In his remarks, UNODC Executive Director Yury Fedotov said that the UN Trust Fund was helping today's victims become tomorrow's survivors.
"Some two thousand victims annually benefitted from direct assistance, including provision of shelter, basic health services, vocational training and schooling, as well as psychosocial, legal and economic support," he said.
Mr. Fedotov used his speech to bring home the appalling experiences of trafficking survivors, whose names had been changed to protect their anonymity. These survivors include girls such as Skye, trafficked to India when she was only 13 years old. Skye managed to escape back home to Nepal, and filed a case against her trafficker.
With the help of Shakti Samuha, a Nepal-based non-profit organization that received support from the UN Trust Fund, Skye won her case. She has now finished school and works as a staff member at the non-profit helping other survivors.

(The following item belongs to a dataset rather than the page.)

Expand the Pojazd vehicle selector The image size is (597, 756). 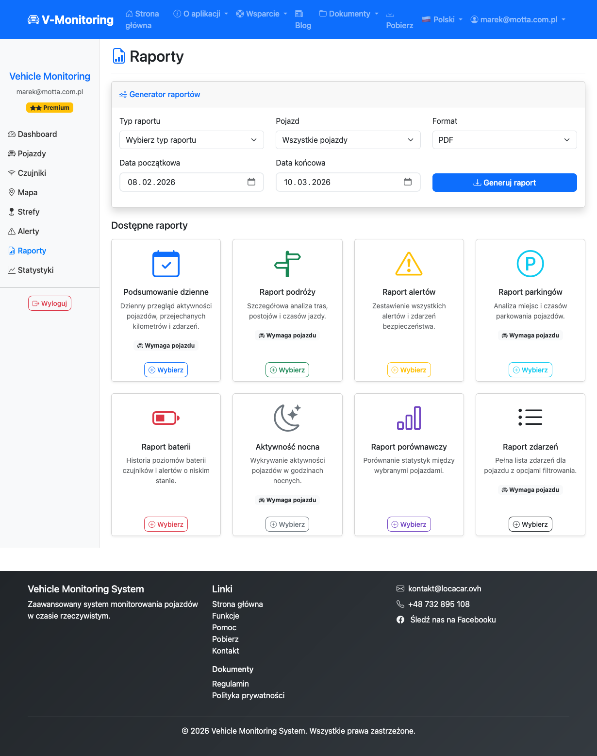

The event was chaired by Benita Ferrero-Waldner, the chair of the board of trustees of the UN Trust Fund. Other speakers included, UN Special Rapporteur on trafficking in persons, especially in women and children, Maria Grazia Giammarinaro, and Sunita Damuwar, President of the Board of Shakti Samuha and Paul Adepelumi, Executive Director of the African Centre for Advocacy and Human Development ACAHD.
The UN Trust Fund was established through the UN General Assembly's 2010 Global Plan of Action to Combat Trafficking in Persons and is administered by UNODC. It provides humanitarian, legal and financial aid to victims through governmental, inter-governmental and non-governmental organizations.
Since it became operational in November 2010, the UN Trust Fund has received just over two million dollars in paid contributions from 19 countries and more than 30 private-sector donors.
A total of 11 projects in Albania, Cambodia, Costa Rica, Czech Republic, France, Kenya, Israel, Moldova, Nepal, Nigeria and the US received nearly US$750,000 in the Trust Fund's first call for projects. A new project round will provide funds of nearly US$1 million for 17 projects.